Israel releases extremist Jew

Noam Federman, 33, an extremist Jewish settler from Hebron, was released on Thursday after being held in prison for more than eight months without charges.

Israeli law allows administrative detention for 'security risks'

Israel’s internal Shin Bet security service had been holding him in so-called administrative detention for longer than eight months. 

Israeli law allows people considered security risks to be held in administrative detention, although it is rare for Jewish citizens to be imprisoned under this law.

Many suspected Palestinians are held for years under the same law, without any charges brought against them.

Barrels of petrol

Federman was arrested for being involved in the plot to detonate a powerful bomb in the courtyard of a school for Arab girls in the al-Tur neighbourhood of East Jerusalem.

He was also charged with providing four Jewish settlers with explosives, but was never tried in the case.

Police discovered the bomb, comprised of two gas balloons and two barrels of petrol, in a cart. It was set to go off in the morning when the school’s 1500 students lined up in the courtyard for their morning assembly.

“I think the government should put bombs in [Palestinian] hospitals, but unfortunately the government doesn’t do it, so it is up to the people to do those things”

◆ Given records ◆
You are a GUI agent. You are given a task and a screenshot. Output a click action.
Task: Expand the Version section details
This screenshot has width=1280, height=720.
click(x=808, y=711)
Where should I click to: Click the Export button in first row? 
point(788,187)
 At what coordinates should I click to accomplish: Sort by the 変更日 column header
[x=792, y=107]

◆ Apply what you read ◆
**1)** Quote the article on Noam Federman's release from "He was also charged" up to and including "their morning assembly.".
**2)** In the article on Noam Federman's release, condense the paragraph beginning "Police discovered the bomb" into a shorter version that keeps its main facts.
**3)** Proceed with the article on Noam Federman's release from the point at which it ends.

◆ Answers to each task ◆
**1)**
He was also charged with providing four Jewish settlers with explosives, but was never tried in the case.

Police discovered the bomb, comprised of two gas balloons and two barrels of petrol, in a cart. It was set to go off in the morning when the school’s 1500 students lined up in the courtyard for their morning assembly.

**2)** Police found the bomb, made of two gas balloons and two barrels of petrol, in a cart. It was timed to explode in the morning, when the school's 1500 students gathered in the courtyard for assembly.

**3)**
Noam Federman

Detectives were considering the possibility that the bomb was intended to be detonated on the sidewalk between the school and the adjacent Muqassed Hospital.

Federman was quoted in Israeli newspapers as saying, “I think the government should put bombs in [Palestinian] hospitals, but unfortunately the government doesn’t do it, so it is up to the people to do those things”.  

Kach activist

Federman is still a leader of the militant Jewish settlers in the West Bank city of Hebron and was active in the anti-Arab Kach movement.


In New York, 1968, Rabbi Meir Kahane established the Jewish Defense League, the forerunner of the Kach movement. The declared goal of the movement at the time was to combat black hostility towards Jewish Americans.

The actions and intentions of this movement were found to be ”manifestly racist” by the Israeli  High Court of Justice in 1988. It was also outlawed a decade ago.